As Kim mentioned in our podcast, governing AI initiatives with cross-functional experts can help support different perspectives, and reduce the opportunity for bias to be introduced. Facilitate exercises where team members specifically challenge assumptions and look for blind spots in model design, data acquisition and implementation. While some stakeholders might hesitate to participate because AI seems too technical, input from non-technical team members is often essential for spotting biased datasets and problematic prompts.
Rigorous testing, validation and ongoing governance will be critical in establishing then maintaining bias-free AI systems. Develop bias detection protocols that test model performance across different demographic groups, use cases, and edge conditions before deployment. Implement continuous monitoring systems that track model performance disparities in production, facilitating regular reviews by governance teams.
It’s all about that prompt, prompt, prompt….optimization
As end users look to utilize specially trained LLMs through natural language interfaces similar to ChatGPT, what and how you word your prompting can yield significantly different results. I recently had an internal debate with a colleague about the naming of a particular product. I had gotten some outside feedback that the name we selected could be improved. My co-worker went to ChatGPT and got results highlighting why the name being used was a good one. I went to Claude and tried to make as neutral a prompt as possible, setting the stage for the question, giving some product details, our two choices for names, and asking it to pick the best one for the market. Claude recommended we use the other name we were considering.

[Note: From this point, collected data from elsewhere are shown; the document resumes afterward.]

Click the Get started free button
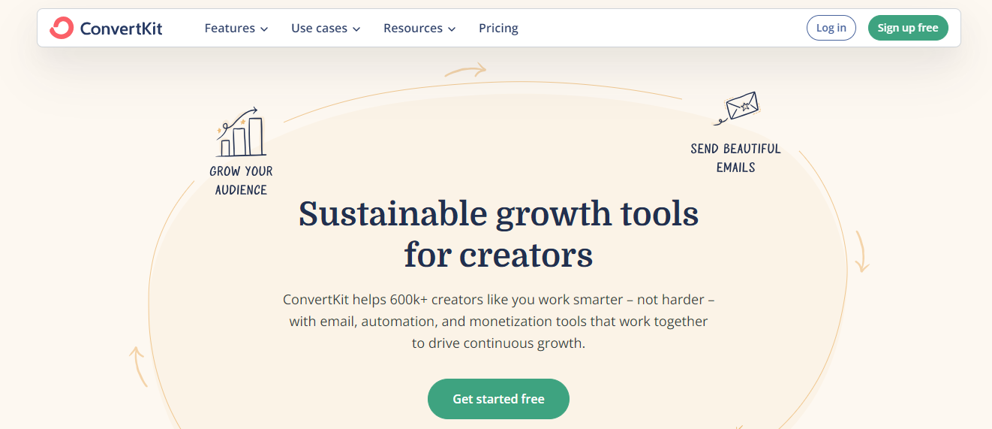pos(498,399)
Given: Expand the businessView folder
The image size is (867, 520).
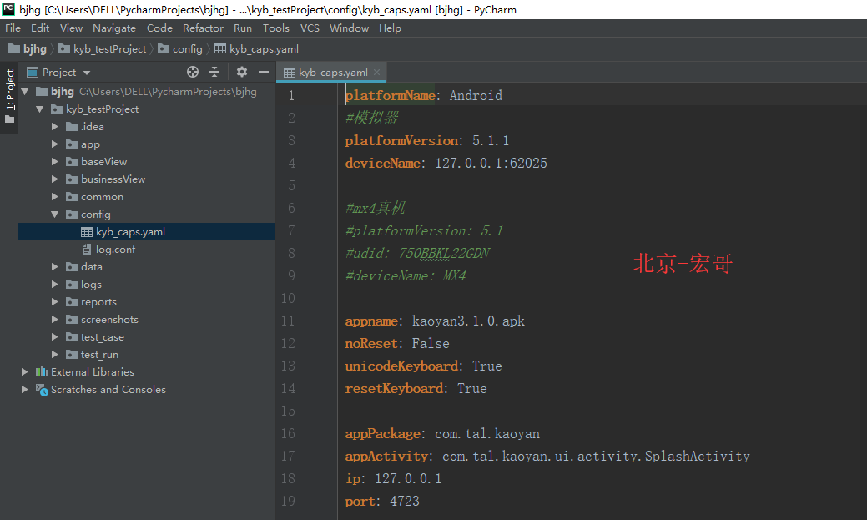Looking at the screenshot, I should tap(54, 179).
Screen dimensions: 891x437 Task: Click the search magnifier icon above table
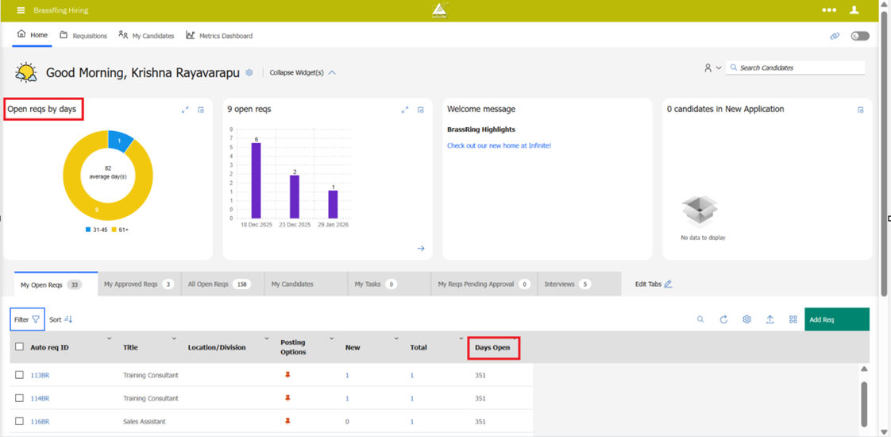(x=700, y=319)
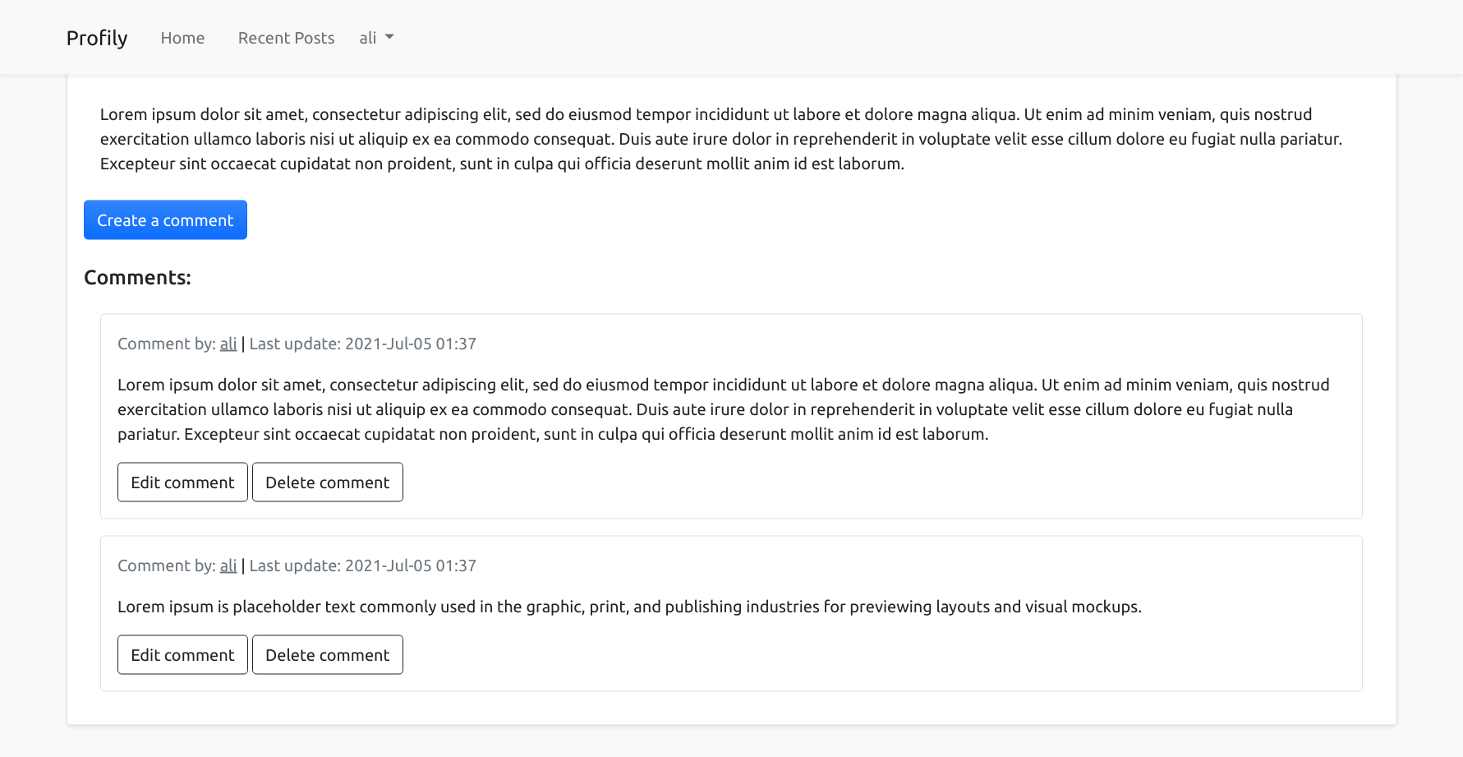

Neither result was “right” or “wrong”. Just completely different results based on prompts. Did I really make as neutral a prompt as possible? Not exactly. I failed to include some product attributes that support the current product naming. I went back to Claude, included the original prompt, added these very relevant product details, and the result came back that we could choose either name – and some pros/cons for each.
Don’t “lead the witness”. We need to train users on how unconscious bias in prompt design can skew results, providing guidelines for neutral, inclusive language. As shown in my product naming example, if you lead the AI engine in a certain direction, like “why is the current name good” the engine will do just that. AI teams need to build prompt templates and guardrails that help users avoid leading questions or assumptions that could perpetuate stereotypes or unintentionally skew results.
Moving forward.
The path to AI success isn’t just about avoiding FOMO or managing FOMU—it’s about confronting the hidden third factor that’s certainly part of the 95% of AI investment failures: BIBO, or Bias In Bias Out. From Amazon’s male-biased recruiting algorithm to the subtle ways our prompts can skew results, bias can infiltrate AI systems at every level, turning promising initiatives into expensive failures. The solution requires the same rigorous governance Kim Basile advocates for, but with a laser focus on diverse data sourcing, cross-functional bias detection, and training users to craft neutral prompts that don’t “lead the witness.” Organizations that master BIBO won’t just avoid becoming part of that sobering 95% failure statistic—they’ll unlock AI’s true potential while their competitors struggle with systems that perpetuate the very problems they were designed to solve.